Странствия Шута

22
18
20
22
24
26
28
30

Искра с коротким шлепком поставила поднос между нами. Славный аромат обжаренного мяса, казалось, исходил из какого-то другого мира, где было место для таких наслаждений.

Гнев Шута вызывал во мне ужас. Казалось, он зарождался где-то глубоко внутри его тела. Я видел, как расширилась его грудь, окаменели плечи. Ладони сжались в кулаки, на горле дергались сухожилия. За мгновение до того, как он схватил поднос и перевернул его на меня, я понял, что он сделает, но не стал отклоняться или останавливать его. В лицо мне полетел горячий соус, бокал, ударившись о мой лоб, расплескал вино по коленям, мягко упал на пол и закружился.

Искра охнула. Ворона сердито закаркала, взмахнула крыльями и слетела на пол, не мешкая, начав ковырять в еде. Я поднял глаза на безжизненное лицо Шута.

— Помочь тебе? Узнать больше, чтобы помочь тебе бросить меня здесь? Ты больше ни слова не услышишь от меня. Убирайся. Убирайся прочь!

Я встал. На подносе остались льняные салфетки. Я взял одну и, как мог, стер ошметки еды с груди и коленей. Завернул в салфетку грязь и положил на край стола. Понимал, что не должен говорить этого, и все-таки слова сами сыпались из меня.

— Вот и еще одна причина, по которой я не могу взять тебя. Ты перестал управлять собой, Шут. Я пришел сказать тебе, что ухожу один. Я сказал. Доброй ночи.
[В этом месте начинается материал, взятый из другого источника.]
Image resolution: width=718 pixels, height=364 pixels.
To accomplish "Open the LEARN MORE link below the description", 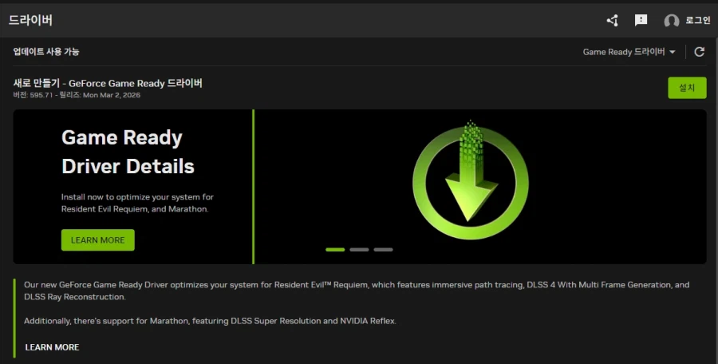I will [52, 347].
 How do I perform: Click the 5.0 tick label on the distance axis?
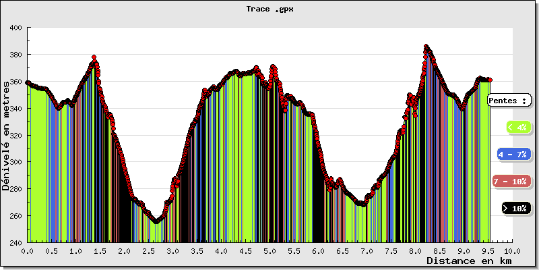270,250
Он разрыдался. Таким я и оставил его, с вороной и Искрой.

Следующие несколько дней пролетели в суете. На утро в мою комнату пожаловали две швеи и тщательно сняли мерки для «дорожной одежды». Я попросил их не цеплять лишних пуговиц. Через день они принесли крепкие рубашки, светло-коричневые брюки и плотный меховой плащ. Легкая кожаная броня шла отдельно, и такого качества я никогда не видел. Жилет с высоким воротником защищал грудь, живот и горло. Были поножи и наручи, коричневые и без знаков отличия. Я был рад, что Дьютифул понял, почему мне нужно идти тихо и незаметно. Но потом принесли еще один пакет, с прекрасным синим плащом и синими же кожаными перчатками, утепленными овечьей шерстью, и с камзолом, расшитым оленями и нарвалами. Я начал догадываться, что в моих сборах приняло участие не одно доброе сердце.
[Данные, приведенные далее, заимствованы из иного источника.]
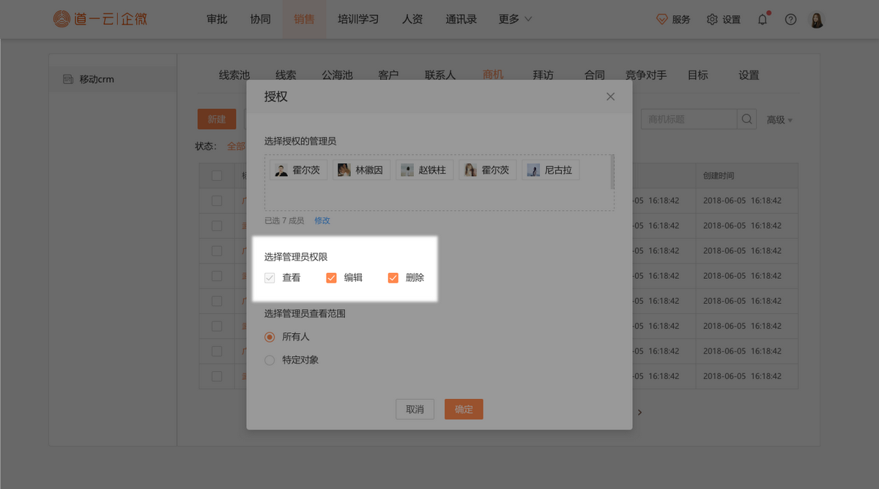Select the 所有人 radio option

[270, 336]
Мою поношенную сумку обшили непромокаемой парусиной и пришили пару крепких ремней. Первое, что я положил в нее, был книги Би и свечи Молли. Они пойдут со мной до конца.
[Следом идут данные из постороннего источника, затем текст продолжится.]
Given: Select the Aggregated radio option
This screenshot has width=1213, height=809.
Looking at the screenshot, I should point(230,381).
Объявили о моем отъезде, и посыпались прощальные записки, приглашения и подарки. И на каждое надо было ответить, и все нужно было вежливо отослать обратно, отрезая или завязывая каждую свободную ниточку. Мрачный и молчаливый, приходил Эш и разбирал эти послание по кучкам.

Я возвращался к Шуту, но так и не смог ни в чем его убедить. Приходилось терпеть его постоянные проклятия и призывы передумать. Я смотрел на него, а он бросал в меня свой гнев, печаль, колкости и молчание. Но я держался твердо.

— Ты никогда не проникнешь за эти стены без меня. Я — твой единственная надежда попасть туда, — не единожды повторял он. И чем больше я отказывался обсуждать это, тем больше он говорил об этом. Это не помешало мне навещать его, но вынудило считать минуты этих встреч.

За два дня до моего отъезда Кетриккен вызвала меня в свои покои. В тот раз никто больше не ждал аудиенции, она предупредила, что будет занята. Меня приняли сразу же, и я нашел ее с пером и бумагой. Рядом стояла стойка со свитками, возможно, написанными ею. Кетриккен замерла на коленях с пером в руке, склонившись над пергаментом.

— Как раз вовремя, — сказала она, когда я вошел. — Я только что закончила.

Она подняла ящичек и присыпала влажные чернила.

Я открыл было рот, но она подняла руку.

— Много лет назад я страдала, и видела, как страдаешь ты. Я ждала, ничего не делая и ничего не зная о судьбе мужа. О моей любви, — ее голос дрогнул. — Когда же наконец я собралась в дорогу, меня вели только надежда и карты, — она стряхнула песок с пергамента и протянула его мне. — Карта. С Клерресом. С Рыбьими костями, Вортлетри и другими местами, которые тебе нужны. Карта, срисованная со старых рисунков, слухов и рассказов одного старого моряка.

Я недоверчиво посмотрел на нее.

— Старика из таверны? Он знал слишком мало.

Она улыбнулась.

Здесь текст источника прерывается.